Are you in any projects outside of T-Rextasy?
T-Rextasy is my main gig at the moment but I have been in other bands in the past. For instance, last year I was the drummer/lead singer of a band called Bitch Spit. I think we have a couple videos on youtube actually. We have a sick cover of “Say My Name” by Destiny’s Child. I do hope to play more music outside of T-Rextasy in the near future. I also plan on embarking on a DJ apprenticeship; I have a feeling I would be very good at it.

“I generally receive positive feedback from people. Folks are always super excited to come across female drummers. It is still really rare to come across not cis dude drummers, and it’s even rarer to find POC not cis dude drummers. Someone once told me that I was a unicorn because 1) it’s really rare to witness drummers who can sing at the same time and 2) I’m a black femme percussionist.”

You all have some pretty fun and unconventional sounds — What’s it like writing drum parts for you? In general, is writing songs a pretty collaborative project?
Yeah, our sound is very unconventional. We like to call ourselves a “New Wave” band because we don’t really fit in with a lot of the sounds in the New York DIY music scene. Writing drum parts is generally easy for this band but I think that is because we all work so well together. We are really good at communicating what we want and what our visions are without stepping over each other or putting each other down.

We are super collaborative when it comes to song writing. We each have our own gifts to share; Annie is an amazing song writer and bassist, Vera is a music technicality wizard, Lyris is an incredible lyricist and zany performer, and I help bring forth harmonies and some melodies for songs while also playing drums. Working together with these women is a pleasure. We create magic.

What’s going through your head when you’re playing/performing?
Good question! Usually when I play I feel like I go into a slight trance where my body is present but my mind isn’t quite 100% there. It is a visceral and spiritual experience for me. Drumming has always been a spiritual experience for me because I grew up around Afro-indigenous and Lakota ritualistic drumming practices and traditions. But when my mind is present when I perform, it is usually to focus on Lyris (the lead singer) or the shenanigans of my other band mates.

What’s the coolest thing that has happened to you on tour or at a gig?
This may not be the “coolest” thing but it is pretty funny. So at the very beginning of tour last summer we played a show in D.C. and the next day we went to a restaurant to get some food. As soon as each of us entered the restaurant, a woman who was working there noticed that none of us were wearing bras and she publicly commented which alerted the rest of the patrons of the restaurant and we all just ended up laughing. That day, our mode of transportation was declared the “Boobie-mobile” by one of the people who worked there.

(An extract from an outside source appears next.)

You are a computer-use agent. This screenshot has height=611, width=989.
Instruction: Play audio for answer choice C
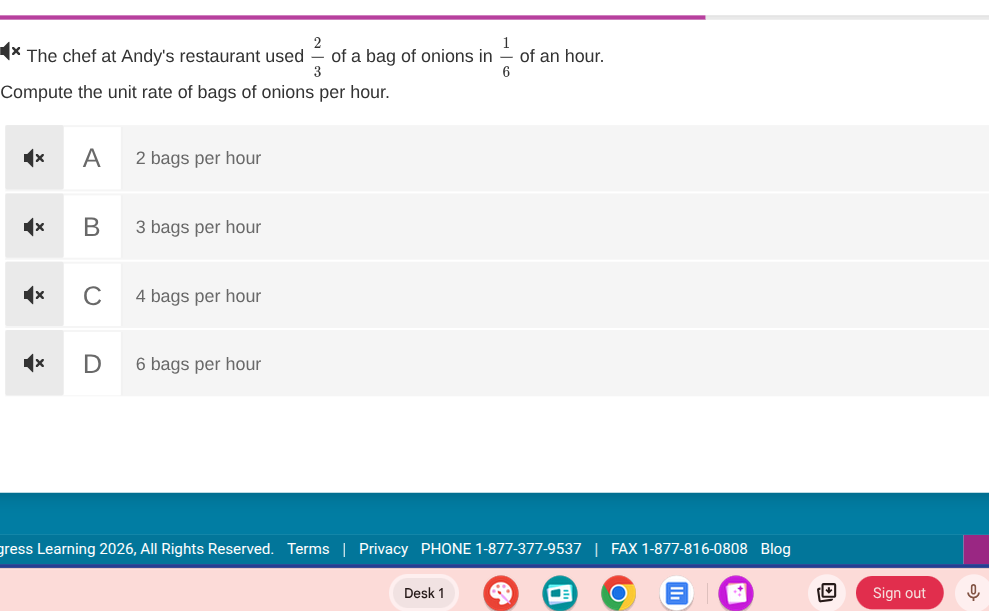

A lot of your songs seem like they play with femininity and the way its performed. I’m curious about your thoughts on the idea of “girl bands,” and how you feel you’re perceived, specifically, as a not-cis-dude drummer?
I have mixed feelings for the term “girl bands.” I think that it is a term that potentially minimizes the musical complexities of bands that don’t have cis men in them. However I also see the power in claiming the term “girl band,” but at the end of the day why can’t we just be a “band?”
Being in an all female band, that term along with “Riot Grrrl” gets thrown around a lot from fans and people who barely know us. We hate being called “Riot Grrrl” because our songs are not related to that genre of music. But because people see us as a bunch of girls on stage with guitars and drums, we automatically get placed in that category. We adore “Riot Grrrl” and all that it offered but it was also a super problematic movement.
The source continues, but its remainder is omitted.